▶ _Instrucciones_:
- A) Enumera las ciudades que el texto sobre el Caribe nombra como lugares que se parecen tanto que, al abrir los ojos, uno no sabe en cuál está.
- B) Continúa el texto sobre las ciudades del Caribe con un párrafo que siga después de su última oración.

▶ _Sección de texto_:
************

Particularmente las regiones caribeñas donde prevaleció la dominación española, tienen tantas características comunes, que si se va de una a otra, a veces uno no cree que ha cruzado una frontera. Se puede llegar con los ojos cerrados a una ciudad en cuya historia hay murallas, cañones, arcabuces, espadas, fortificaciones con túneles para proteger la retaguardia, garitas, calabozos, polvorines, héroes, mártires, ávidos traidores detrás del oro, reyes, virreyes, delegados de los mismos, súbditos y otra infinidad de elementos tan afines; que si abres los ojos no sabes si estás en La Habana, en San Juan, en Panamá, en Cartagena, en Santo Domingo, o en otra de las muchas ciudades caribeñas que tanto se parecen.
Cambian los nombres de los héroes y de los mártires, las fechas y las ciudades de las batallas, los vencedores y los vencidos; pero un pueblo entero sigue ahí, alegre como el jibarito borincano en medio de la tragedia y la gente común y corriente se sigue levantando a lo de siempre, a buscar el pescado, el arroz, el plátano, las frutas; entre lluvias y soles, en medio de tempestades, de vendavales y sequías, al calor de un ron.
La misma mujer de Aracataca, arquetipo mítico que inauguró en la leyenda nuestro querido Gabriel;  madruga en las playas de cualquier isla caribeña a prender el fuego, colar el café, hacer las cosas de todos los días, inventar el oficio de vivir, aupar los niños para que lleguen a la escuela, cuando la hay; regar las sobras de la comida en la huerta para que las gallinas engorden mientras ponen huevos y buscarse la manera de meterse entre el clima, el gran rey del que todos somos súbditos.

************

▶ _Material proporcionado_:
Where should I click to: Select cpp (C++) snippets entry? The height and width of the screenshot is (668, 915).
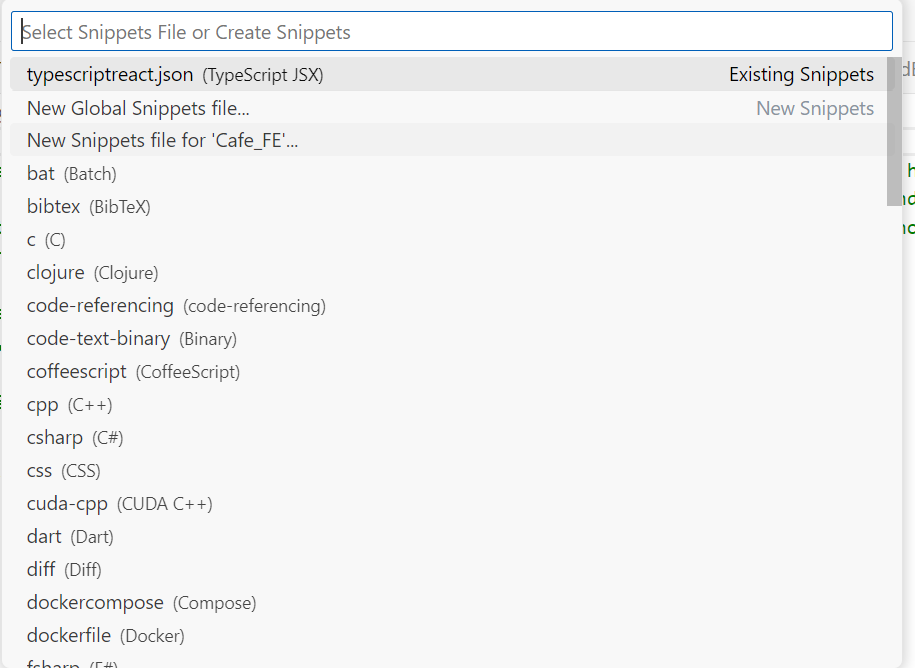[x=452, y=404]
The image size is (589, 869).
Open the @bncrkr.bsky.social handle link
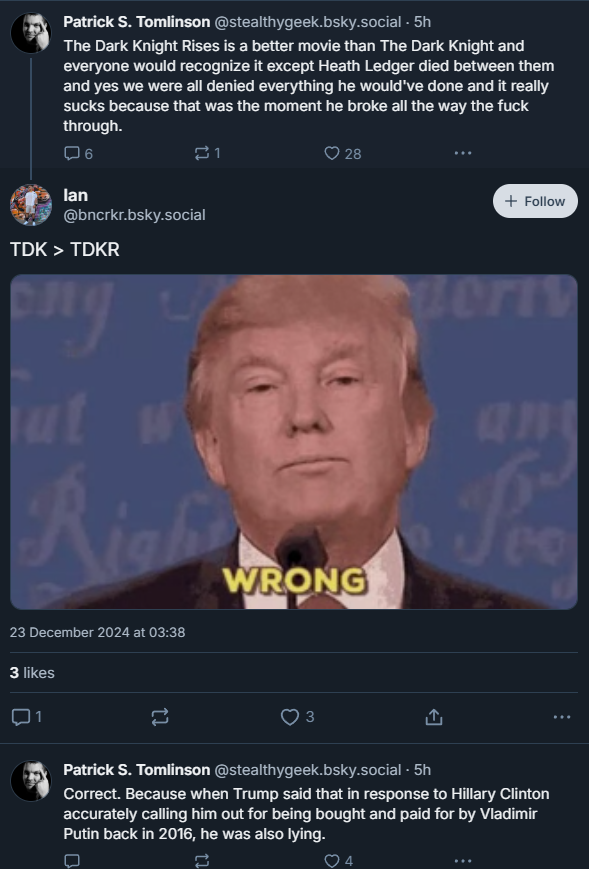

************

▶ _Resultados finales_:
- A) La Habana, San Juan, Panamá, Cartagena, Santo Domingo

- B)
Pero mientras el pez cae en la red, el arroz crece en las lagunas, los frutos maduran a su ritmo, y la caña se endulza para volverse azúcar o ron; suena la pandereta, hay un tambor, una maraca y un instrumento que se suma al otro para que la cadera se bambolee o para que con motivo o sin él, la gente salga cantando por las calles, repitiendo canciones antiguas, haciendo su pachanga.
Eso ha permanecido con los siglos. Nuevos reyes llegan en cada época a apropiarse del oro y a imponer las nuevas mitas en sus sempiternos Resguardos, pero nadie ha podido quitar ni el baile ni lo bailado, ni el canto ni lo cantado y ahí es donde las naciones borran definitivamente sus fronteras.
La bachata suena en Puerto Rico, la salsa en Panamá, en Cartagena y en Canadá. La música, gran poder del universo, puede sin armas; tomarse la radio, la televisión, el cine, los medios de comunicación. Aquello que está en el sentimiento más profundo de la gente es lo que se conserva.  Ese recuerdo íntimo, al igual que la comida nativa, se convierte en un lugar al que siempre se quiere volver.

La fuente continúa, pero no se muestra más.